### EXERCISE
Reproduce the listing verbatim through the line with "Click the Född column header".

-- ENTRIES SUPPLIED follows --

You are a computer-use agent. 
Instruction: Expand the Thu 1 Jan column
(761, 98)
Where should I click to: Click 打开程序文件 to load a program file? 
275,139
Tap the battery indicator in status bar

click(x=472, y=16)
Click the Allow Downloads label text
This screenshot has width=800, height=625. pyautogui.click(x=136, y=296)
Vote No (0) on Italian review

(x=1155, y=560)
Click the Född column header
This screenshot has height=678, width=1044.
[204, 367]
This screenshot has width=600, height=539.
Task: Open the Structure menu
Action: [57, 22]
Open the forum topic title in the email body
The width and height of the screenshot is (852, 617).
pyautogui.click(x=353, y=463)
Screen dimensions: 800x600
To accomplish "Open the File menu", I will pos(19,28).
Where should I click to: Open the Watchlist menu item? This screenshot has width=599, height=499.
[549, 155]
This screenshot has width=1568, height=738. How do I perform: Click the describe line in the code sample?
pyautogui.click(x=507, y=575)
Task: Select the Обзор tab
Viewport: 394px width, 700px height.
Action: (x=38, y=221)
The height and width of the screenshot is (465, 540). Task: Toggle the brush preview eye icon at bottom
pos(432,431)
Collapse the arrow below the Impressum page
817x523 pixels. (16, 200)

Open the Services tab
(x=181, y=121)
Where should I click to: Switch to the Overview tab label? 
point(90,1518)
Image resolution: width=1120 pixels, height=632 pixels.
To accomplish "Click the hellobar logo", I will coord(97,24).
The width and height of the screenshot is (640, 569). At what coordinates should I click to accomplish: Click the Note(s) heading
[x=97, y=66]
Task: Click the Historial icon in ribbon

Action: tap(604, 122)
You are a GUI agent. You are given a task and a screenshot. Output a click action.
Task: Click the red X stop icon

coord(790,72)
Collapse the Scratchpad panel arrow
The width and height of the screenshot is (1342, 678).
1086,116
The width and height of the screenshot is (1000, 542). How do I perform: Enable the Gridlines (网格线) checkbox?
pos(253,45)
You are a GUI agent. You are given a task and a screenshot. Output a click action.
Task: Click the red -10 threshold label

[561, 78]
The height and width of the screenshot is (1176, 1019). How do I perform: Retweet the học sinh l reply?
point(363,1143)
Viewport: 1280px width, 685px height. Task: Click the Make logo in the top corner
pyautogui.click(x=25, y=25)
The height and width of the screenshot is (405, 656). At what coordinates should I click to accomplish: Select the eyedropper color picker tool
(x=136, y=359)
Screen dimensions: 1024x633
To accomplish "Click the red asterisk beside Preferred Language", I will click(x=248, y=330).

-- ENTRIES SUPPLIED concluded --

### RESPONSE TO THE EXERCISE
You are a computer-use agent. 
Instruction: Expand the Thu 1 Jan column
(761, 98)
Where should I click to: Click 打开程序文件 to load a program file? 
275,139
Tap the battery indicator in status bar

click(x=472, y=16)
Click the Allow Downloads label text
This screenshot has width=800, height=625. pyautogui.click(x=136, y=296)
Vote No (0) on Italian review

(x=1155, y=560)
Click the Född column header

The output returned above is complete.